To complete this task, print all the data below exactly but leave out the images.

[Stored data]
------------------------------------------------------------------------

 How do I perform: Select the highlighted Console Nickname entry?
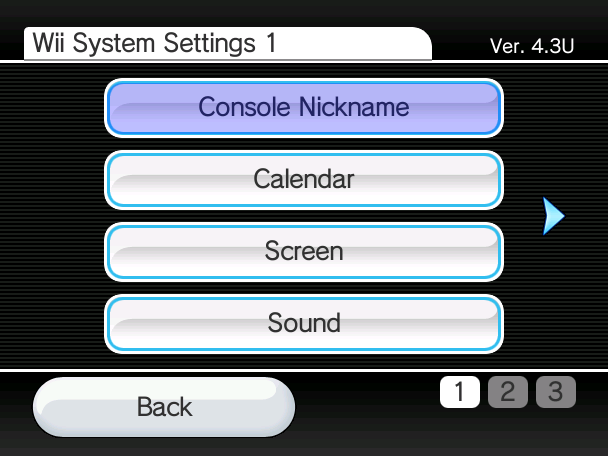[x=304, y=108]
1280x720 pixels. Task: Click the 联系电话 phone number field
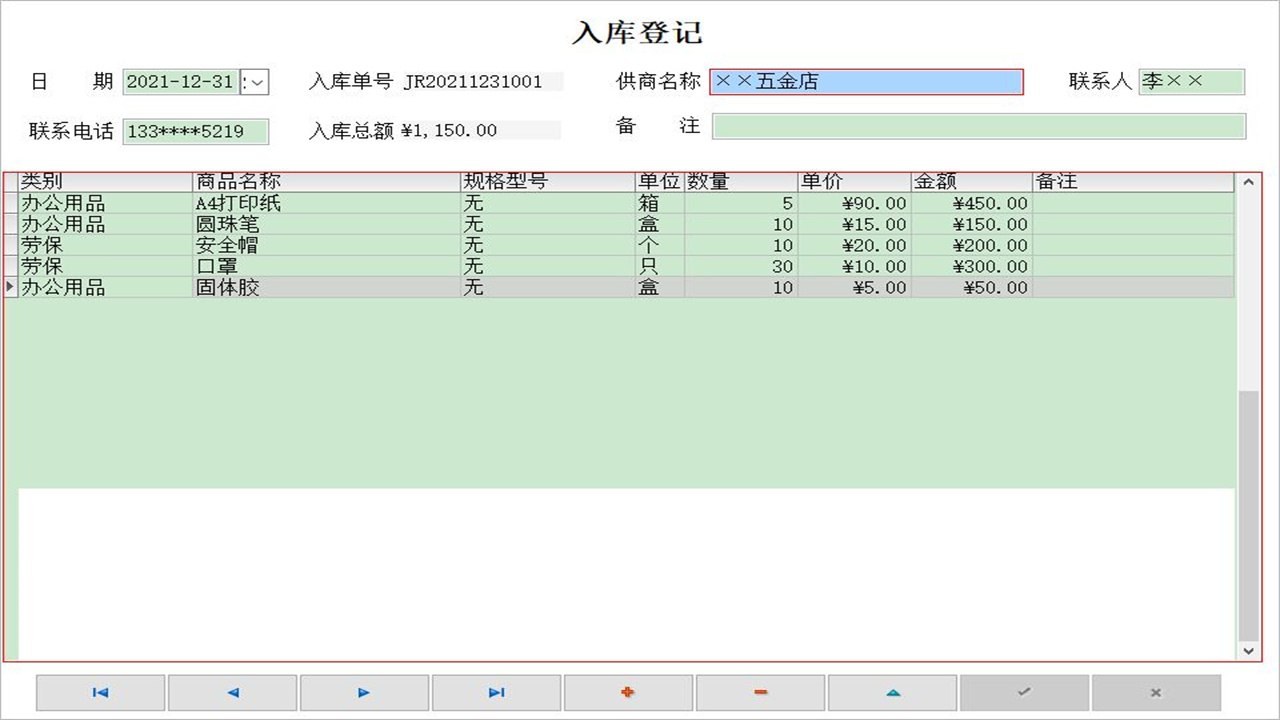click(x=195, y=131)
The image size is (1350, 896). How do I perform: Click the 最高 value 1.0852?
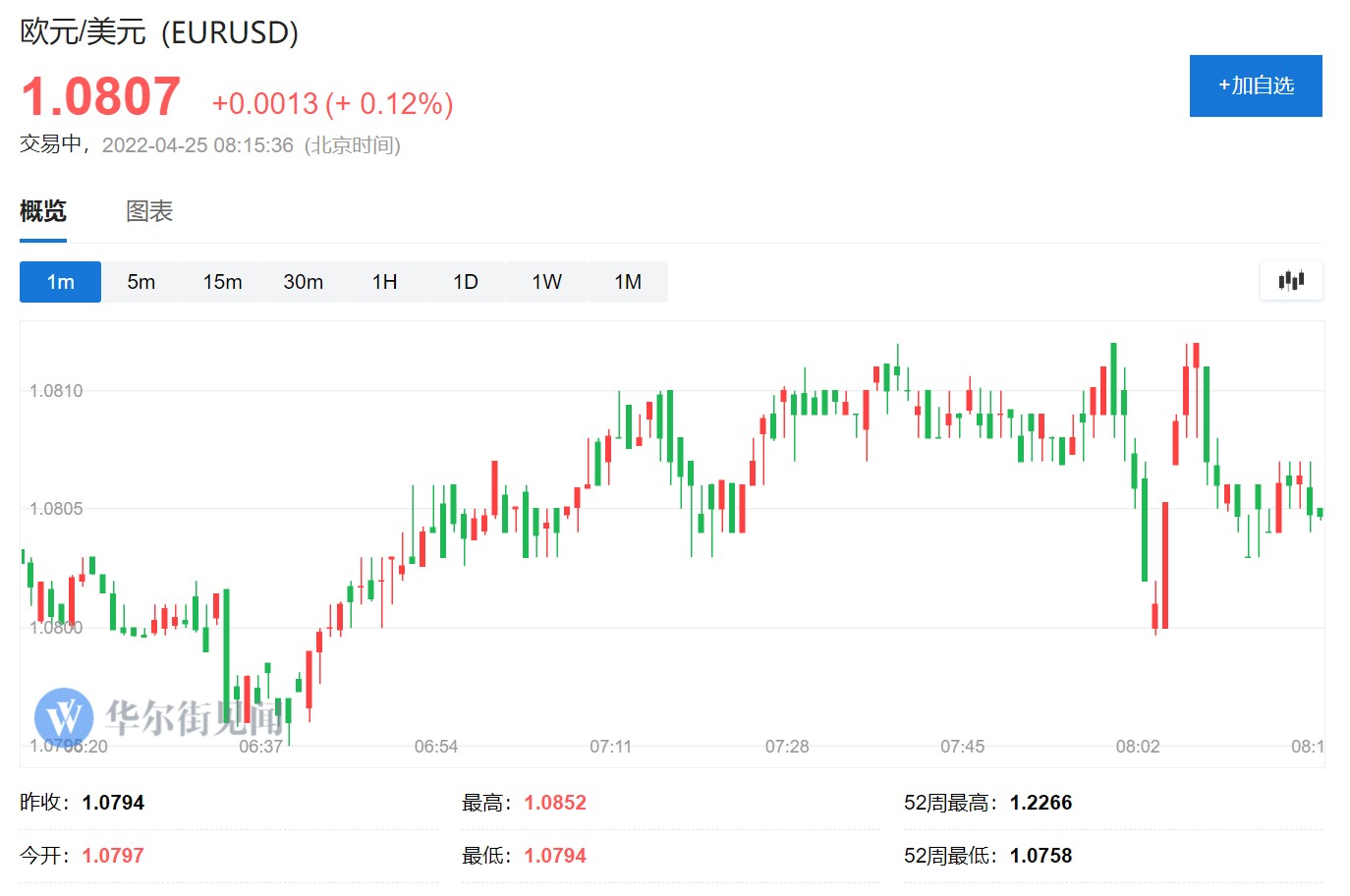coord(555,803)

------------------------------------------------------------------------

REPLY ▸
 How do I perform: Select the highlighted Console Nickname entry?
[x=304, y=108]
1280x720 pixels. Task: Click the 联系电话 phone number field
click(x=195, y=131)
The image size is (1350, 896). How do I perform: Click the 最高 value 1.0852?
coord(555,803)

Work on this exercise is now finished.